Format the lines from the one containing "Image resolution: width=751" through the one containing "center [667, 165].", inclusive, as a JSON list of strings with one string per line and blank lines omitted. Leave the pictures out.

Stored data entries
○ ○ ○
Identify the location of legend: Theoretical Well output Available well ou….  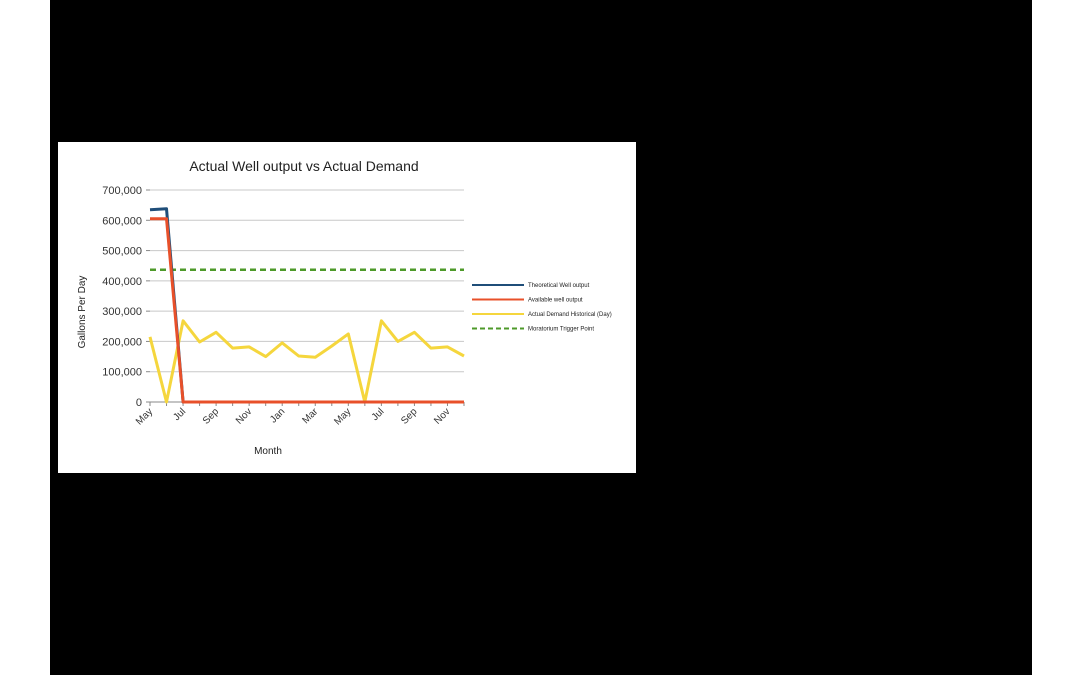
(542, 308).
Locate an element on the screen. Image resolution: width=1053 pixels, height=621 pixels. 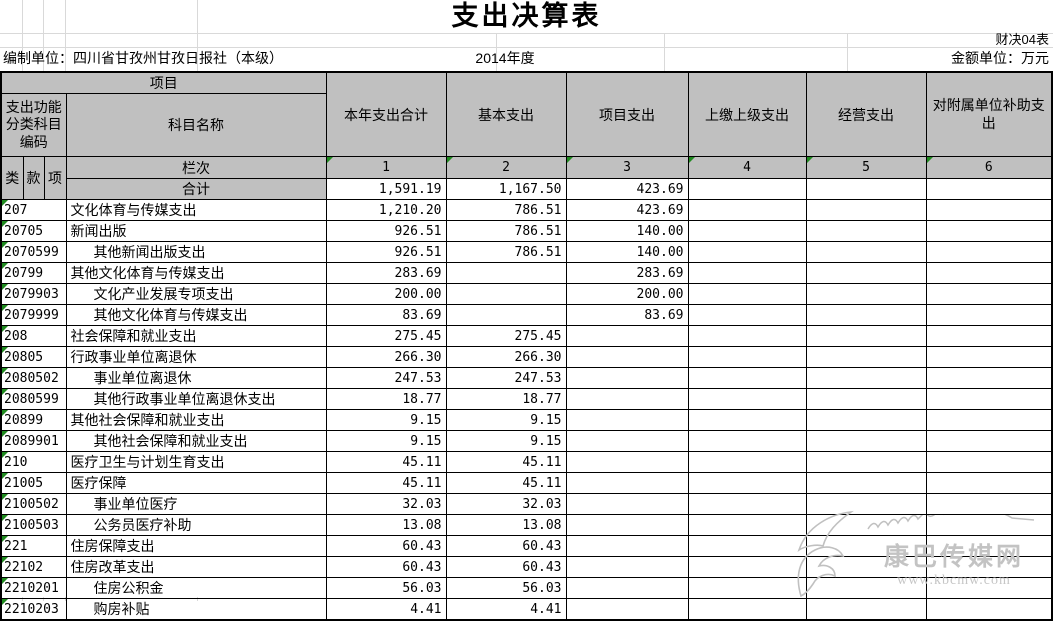
row-subject-name: 行政事业单位离退休 is located at coordinates (196, 357).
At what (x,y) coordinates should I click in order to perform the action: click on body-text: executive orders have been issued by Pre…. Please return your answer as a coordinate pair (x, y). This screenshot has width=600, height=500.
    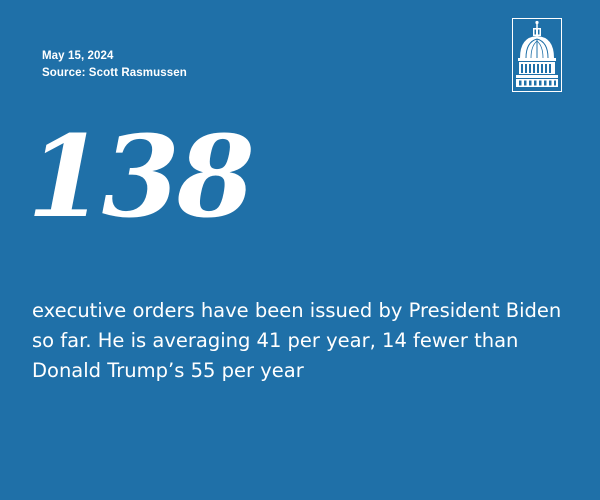
    Looking at the image, I should click on (297, 340).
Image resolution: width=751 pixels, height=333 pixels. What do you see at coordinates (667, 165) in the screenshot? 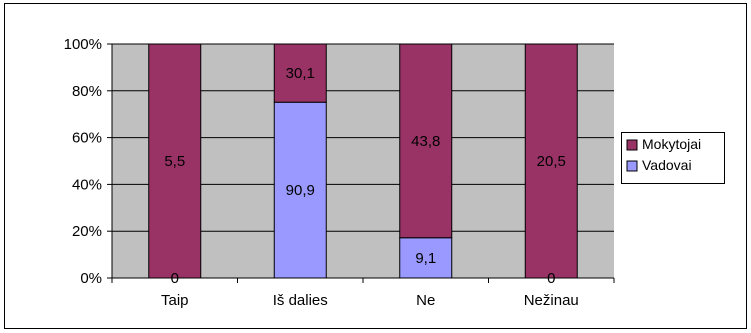
I see `legend-label-vadovai: Vadovai` at bounding box center [667, 165].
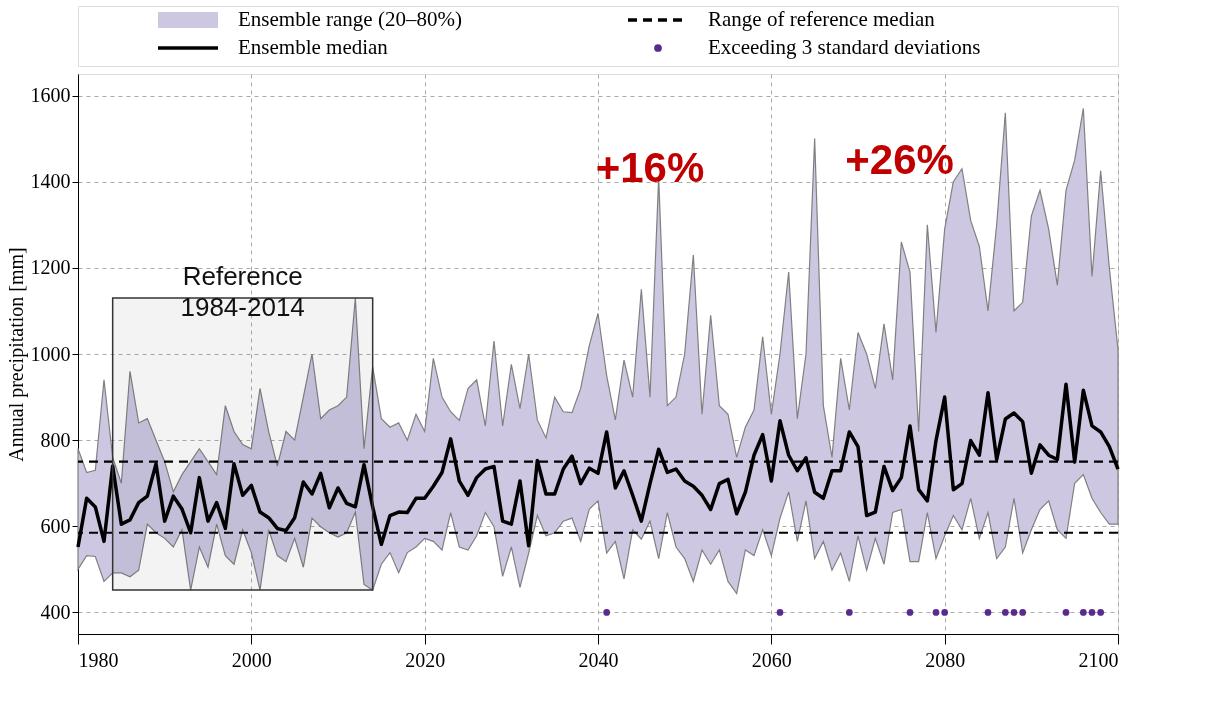 The image size is (1217, 724). What do you see at coordinates (844, 47) in the screenshot?
I see `legend-label: Exceeding 3 standard deviations` at bounding box center [844, 47].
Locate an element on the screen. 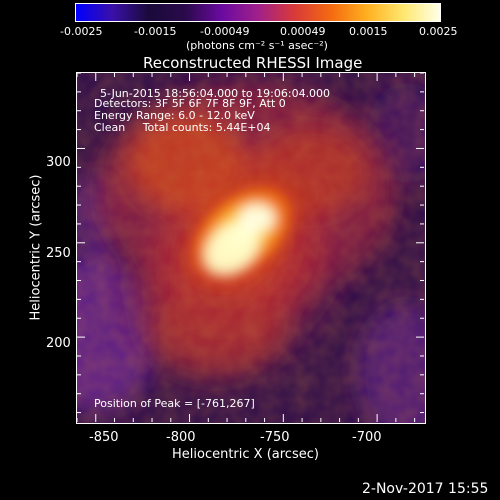  flare-source is located at coordinates (242, 233).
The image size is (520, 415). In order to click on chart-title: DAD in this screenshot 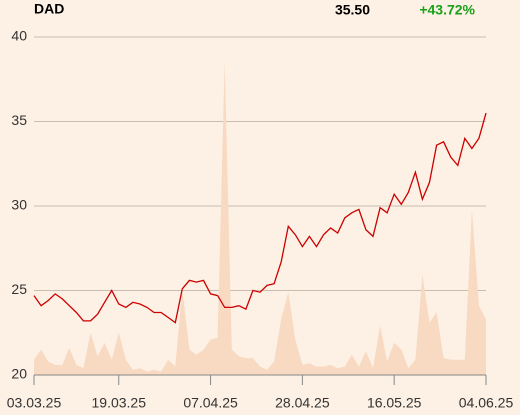, I will do `click(49, 9)`.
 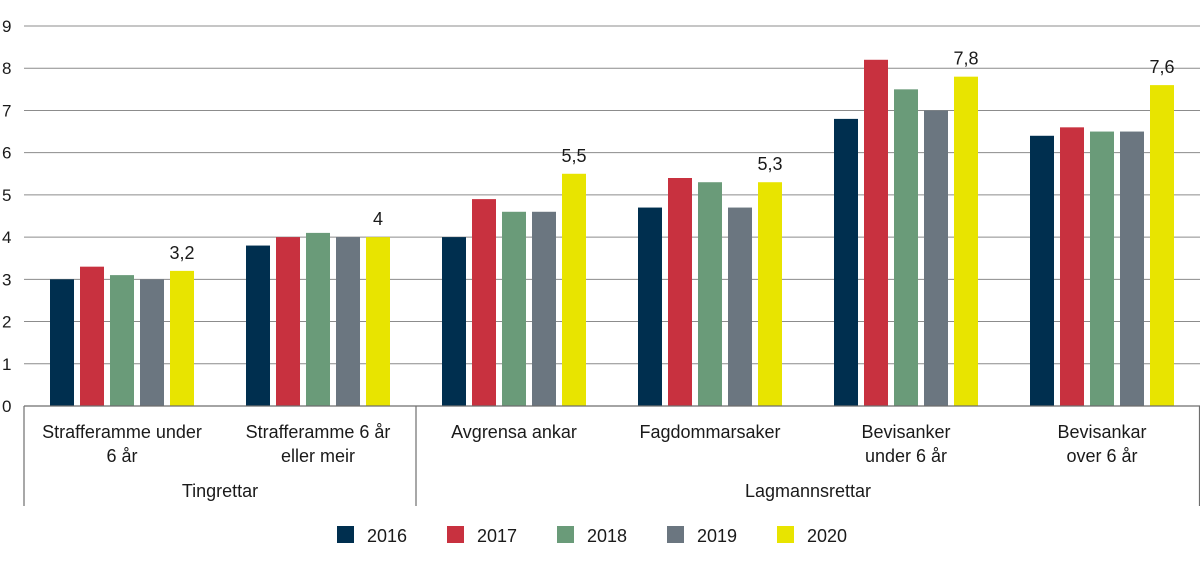 What do you see at coordinates (6, 26) in the screenshot?
I see `y-tick-label: 9` at bounding box center [6, 26].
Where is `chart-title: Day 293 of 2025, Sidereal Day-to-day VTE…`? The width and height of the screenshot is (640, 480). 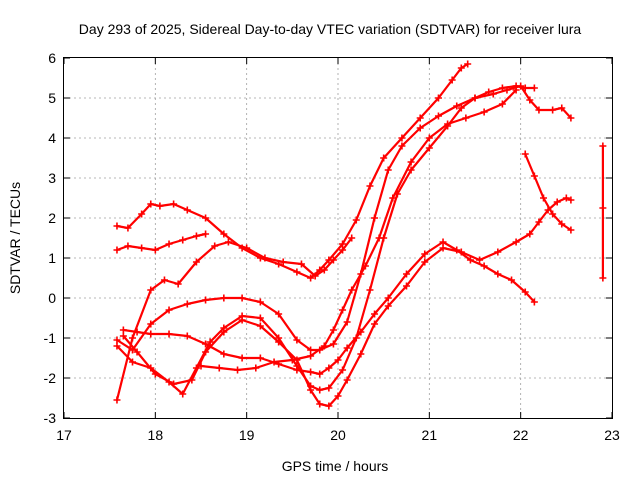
○ ○ ○
Solution to this problem:
[
  "Image resolution: width=751 pixels, height=333 pixels. What do you see at coordinates (667, 165) in the screenshot? ",
  "I see `legend-label-vadovai: Vadovai` at bounding box center [667, 165]."
]